Tandis que les Etats européens, aux prises avec leur déficit public, cherchent à limiter leurs dépenses sociales et à augmenter leurs rentrées fiscales, l'intérêt partagé d'un employeur en quête de réduction de coûts sans trop de casse sociale et d'un salarié qui désire s'arrêter reste le moteur des départs anticipés.


En France, les seniors sont ainsi surreprésentés dans les sorties d'entreprises de 50 salariés et plus par " rupture conventionnelle ", alors que, toute taille d'entreprise confondue, la première cause de départ pour les plus de 50 ans demeure le licenciement. Dans les entreprises de 50 à 249 salariés, les seniors de 58 ans et plus représentaient 10,3 % des sorties par rupture conventionnelle et 17,4 % dans celles d'au moins 250 salariés au premier semestre 2010.

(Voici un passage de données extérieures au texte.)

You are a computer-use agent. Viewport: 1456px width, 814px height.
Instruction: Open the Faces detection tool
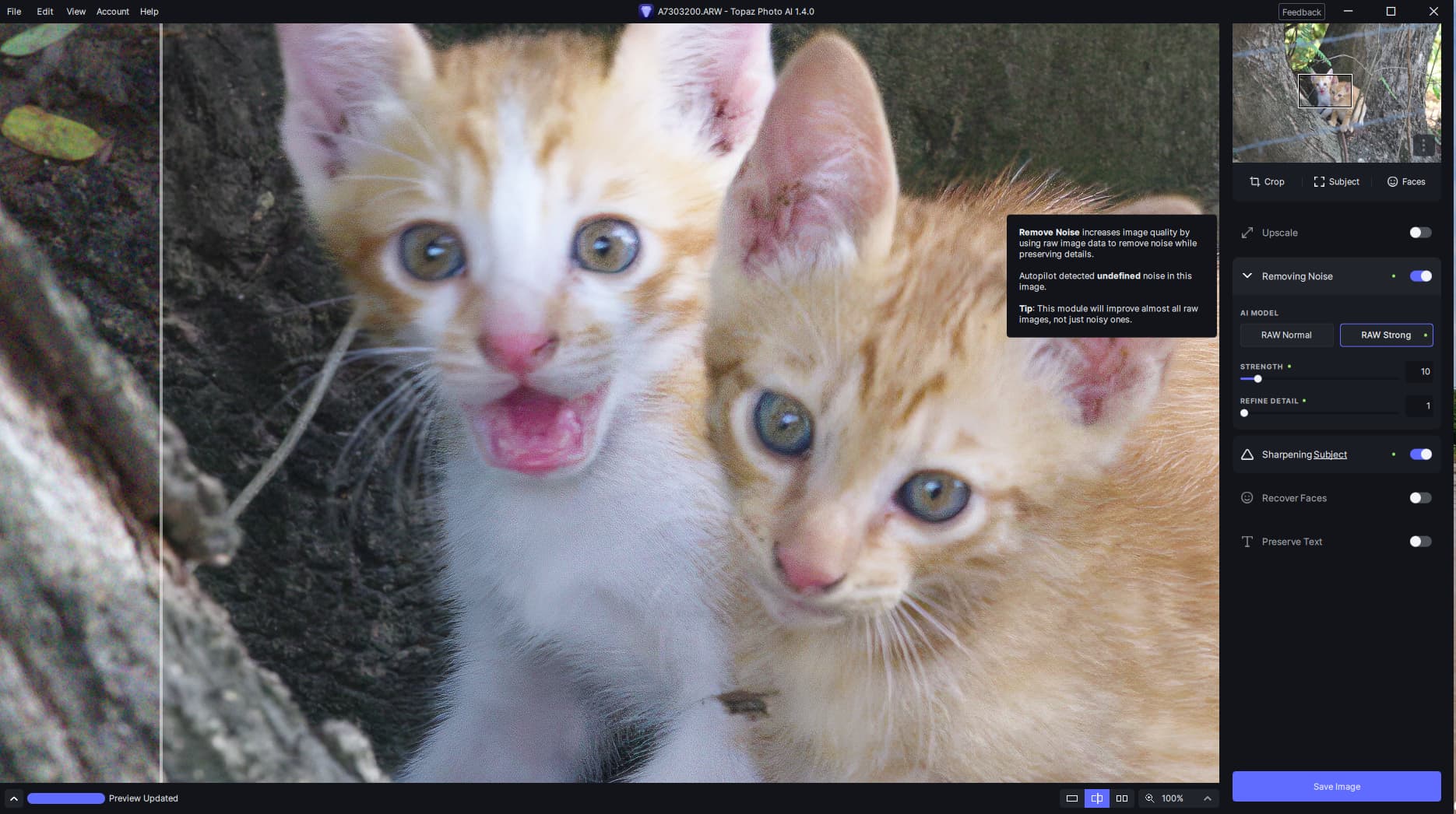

Le directeur général de Pôle emploi, Christian Charpy, constatait, à la mi-janvier, que " les entrants à Pôleemploi suite à une rupture conventionnelle sont de l'ordre de 5 %, dont 22 % de seniors " . Ce mode de rupture de contrat à l'amiable entre un employeur et un salarié, qui ouvre droit aux allocations-chômage, a été instauré par la loi de modernisation du travail de juin 2008. Il n'a cessé de prospérer depuis. Près de 122 000 ruptures conventionnelles ont été validées par le ministère du travail sur le seul premier semestre 2010.


Pour Simon Desrochers, managing consultant du cabinet de conseil en ressources humaines Towers Watson, qui a réalisé en septembre 2010 une enquête auprès de 73 grandes entreprises du secteur privé représentant 3 millions de salariés travaillant en France, " si les grandes entreprises se posent vraiment la question de la gestion des âges, elles sont toujours dans le déni sur le nécessaire maintien dans l'emploi des seniors. Faire une préretraite coûte à peu près le même prix que de garder le salarié ; pourtant les entreprises ne changent pas d'attitude sur les préretraites " .


Ce qui se traduit par la poursuite des départs en préretraite déguisés : le nombre de ruptures conventionnelles s'est envolé, " mais il y a aussi un risque de basculement vers les départs pour invalidité " , expliquait M. Desrochers lors d'un débat sur la mise en place dans les entreprises de la réforme des retraites.